**WORK TO COMPLETE:**
Scan the records below for the line containing "1022x541 pixels. Task: Create" and the line containing "Task: Click the delete partition X icon". Copy both, plus every line between, exactly.

**DATA SHOWN:**
=-=-=

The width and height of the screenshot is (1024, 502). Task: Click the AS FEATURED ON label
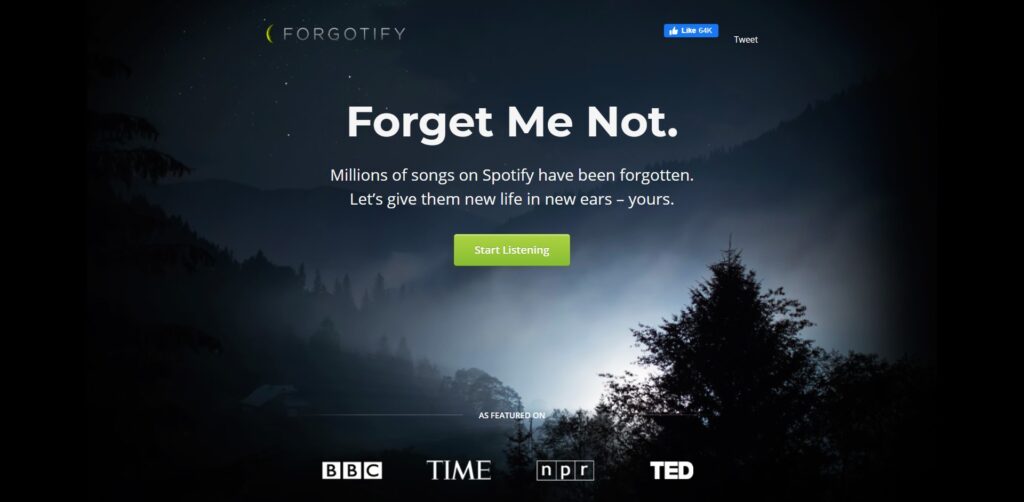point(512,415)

=-=-=

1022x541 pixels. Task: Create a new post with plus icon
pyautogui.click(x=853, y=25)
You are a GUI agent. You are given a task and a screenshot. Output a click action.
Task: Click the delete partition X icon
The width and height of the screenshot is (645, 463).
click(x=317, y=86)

=-=-=

**OUTPUT FOR THIS EXERCISE:**
1022x541 pixels. Task: Create a new post with plus icon
pyautogui.click(x=853, y=25)
You are a GUI agent. You are given a task and a screenshot. Output a click action.
Task: Click the delete partition X icon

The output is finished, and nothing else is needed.